§ What the task requires
The job is to find each line in the entries holding the string "lock" and copy that line.

§ Information shown

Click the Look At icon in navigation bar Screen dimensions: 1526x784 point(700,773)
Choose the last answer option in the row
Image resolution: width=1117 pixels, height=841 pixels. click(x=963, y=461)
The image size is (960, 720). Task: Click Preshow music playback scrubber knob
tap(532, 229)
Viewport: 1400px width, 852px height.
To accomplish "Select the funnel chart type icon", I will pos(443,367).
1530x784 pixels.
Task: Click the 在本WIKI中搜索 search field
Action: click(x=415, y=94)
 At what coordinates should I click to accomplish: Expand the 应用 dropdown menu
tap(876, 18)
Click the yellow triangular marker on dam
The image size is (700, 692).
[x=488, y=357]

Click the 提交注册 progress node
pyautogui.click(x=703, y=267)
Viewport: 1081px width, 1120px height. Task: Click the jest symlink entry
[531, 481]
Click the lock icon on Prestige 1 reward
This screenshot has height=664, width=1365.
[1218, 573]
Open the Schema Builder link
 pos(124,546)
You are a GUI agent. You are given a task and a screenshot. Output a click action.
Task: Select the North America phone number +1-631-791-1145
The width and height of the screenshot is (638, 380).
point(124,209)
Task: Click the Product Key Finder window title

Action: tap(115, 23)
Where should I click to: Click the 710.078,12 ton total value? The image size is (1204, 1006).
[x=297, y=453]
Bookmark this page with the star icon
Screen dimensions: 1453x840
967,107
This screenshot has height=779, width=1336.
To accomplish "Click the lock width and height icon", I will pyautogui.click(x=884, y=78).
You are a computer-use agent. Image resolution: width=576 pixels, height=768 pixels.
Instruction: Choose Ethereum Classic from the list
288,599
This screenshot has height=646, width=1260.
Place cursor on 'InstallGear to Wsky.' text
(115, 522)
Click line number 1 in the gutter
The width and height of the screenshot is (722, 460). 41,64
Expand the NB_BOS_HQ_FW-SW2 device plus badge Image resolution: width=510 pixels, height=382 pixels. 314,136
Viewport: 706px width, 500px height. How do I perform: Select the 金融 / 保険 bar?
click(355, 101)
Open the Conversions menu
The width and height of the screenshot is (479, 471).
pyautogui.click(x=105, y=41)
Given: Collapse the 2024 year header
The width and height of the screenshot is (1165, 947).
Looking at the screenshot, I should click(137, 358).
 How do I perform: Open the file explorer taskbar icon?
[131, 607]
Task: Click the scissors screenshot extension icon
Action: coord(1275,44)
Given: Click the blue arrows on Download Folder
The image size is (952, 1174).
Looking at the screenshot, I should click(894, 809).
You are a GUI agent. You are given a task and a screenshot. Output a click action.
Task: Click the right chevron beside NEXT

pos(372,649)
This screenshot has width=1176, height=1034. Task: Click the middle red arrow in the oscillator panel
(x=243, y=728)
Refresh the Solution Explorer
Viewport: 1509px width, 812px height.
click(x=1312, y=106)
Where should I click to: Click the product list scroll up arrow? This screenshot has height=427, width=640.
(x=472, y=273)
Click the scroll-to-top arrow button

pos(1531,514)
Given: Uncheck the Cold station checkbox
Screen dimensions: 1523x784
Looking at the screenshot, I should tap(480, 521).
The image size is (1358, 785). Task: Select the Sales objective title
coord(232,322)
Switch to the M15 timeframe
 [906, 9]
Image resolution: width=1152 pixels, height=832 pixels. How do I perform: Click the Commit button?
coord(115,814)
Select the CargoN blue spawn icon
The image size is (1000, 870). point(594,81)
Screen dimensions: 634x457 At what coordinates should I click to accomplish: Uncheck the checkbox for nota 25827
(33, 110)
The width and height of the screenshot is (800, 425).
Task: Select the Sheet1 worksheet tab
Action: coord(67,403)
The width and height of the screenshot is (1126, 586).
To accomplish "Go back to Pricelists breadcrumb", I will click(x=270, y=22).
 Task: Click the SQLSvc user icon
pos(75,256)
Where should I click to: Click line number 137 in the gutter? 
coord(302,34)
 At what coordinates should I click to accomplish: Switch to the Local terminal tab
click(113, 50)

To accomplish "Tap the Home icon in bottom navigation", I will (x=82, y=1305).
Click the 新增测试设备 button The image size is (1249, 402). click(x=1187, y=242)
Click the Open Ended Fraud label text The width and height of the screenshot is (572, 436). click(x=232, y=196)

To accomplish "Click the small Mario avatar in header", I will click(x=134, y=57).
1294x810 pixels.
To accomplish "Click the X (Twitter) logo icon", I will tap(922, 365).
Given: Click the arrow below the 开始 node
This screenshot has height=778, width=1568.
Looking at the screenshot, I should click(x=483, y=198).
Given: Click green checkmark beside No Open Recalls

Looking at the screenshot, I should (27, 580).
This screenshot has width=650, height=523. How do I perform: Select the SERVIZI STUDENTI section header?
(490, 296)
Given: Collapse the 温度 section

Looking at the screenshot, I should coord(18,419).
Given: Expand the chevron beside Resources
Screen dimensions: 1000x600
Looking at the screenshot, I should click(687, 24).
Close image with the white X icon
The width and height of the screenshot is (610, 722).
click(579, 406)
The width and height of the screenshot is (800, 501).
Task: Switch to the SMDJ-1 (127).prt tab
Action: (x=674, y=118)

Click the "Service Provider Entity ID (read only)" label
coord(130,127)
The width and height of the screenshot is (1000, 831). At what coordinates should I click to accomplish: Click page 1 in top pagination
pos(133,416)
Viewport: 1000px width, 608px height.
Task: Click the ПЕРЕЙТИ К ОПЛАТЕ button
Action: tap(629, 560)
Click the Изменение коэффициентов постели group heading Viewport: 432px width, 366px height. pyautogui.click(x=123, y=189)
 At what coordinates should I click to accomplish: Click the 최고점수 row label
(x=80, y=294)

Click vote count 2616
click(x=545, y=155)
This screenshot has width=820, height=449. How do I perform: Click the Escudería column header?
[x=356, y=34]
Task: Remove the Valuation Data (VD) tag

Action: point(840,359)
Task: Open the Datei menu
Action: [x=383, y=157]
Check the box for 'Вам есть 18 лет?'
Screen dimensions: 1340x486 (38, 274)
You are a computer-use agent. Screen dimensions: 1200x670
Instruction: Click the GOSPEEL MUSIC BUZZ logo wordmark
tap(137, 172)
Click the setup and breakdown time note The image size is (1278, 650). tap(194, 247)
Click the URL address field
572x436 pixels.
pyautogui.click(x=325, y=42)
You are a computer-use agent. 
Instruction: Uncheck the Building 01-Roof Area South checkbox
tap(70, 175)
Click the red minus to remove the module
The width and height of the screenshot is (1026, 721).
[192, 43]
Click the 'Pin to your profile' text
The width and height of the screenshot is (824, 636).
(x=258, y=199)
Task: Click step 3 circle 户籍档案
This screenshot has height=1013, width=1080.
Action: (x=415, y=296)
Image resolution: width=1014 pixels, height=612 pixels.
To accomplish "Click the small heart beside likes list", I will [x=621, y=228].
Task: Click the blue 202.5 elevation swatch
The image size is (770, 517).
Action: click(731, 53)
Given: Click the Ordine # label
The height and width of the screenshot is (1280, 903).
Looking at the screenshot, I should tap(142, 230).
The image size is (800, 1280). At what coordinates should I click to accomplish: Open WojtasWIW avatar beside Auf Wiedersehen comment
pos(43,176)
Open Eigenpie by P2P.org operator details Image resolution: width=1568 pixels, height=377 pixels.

§ Written response
Click the lock icon on Prestige 1 reward
To accomplish "Click the lock width and height icon", I will pyautogui.click(x=884, y=78).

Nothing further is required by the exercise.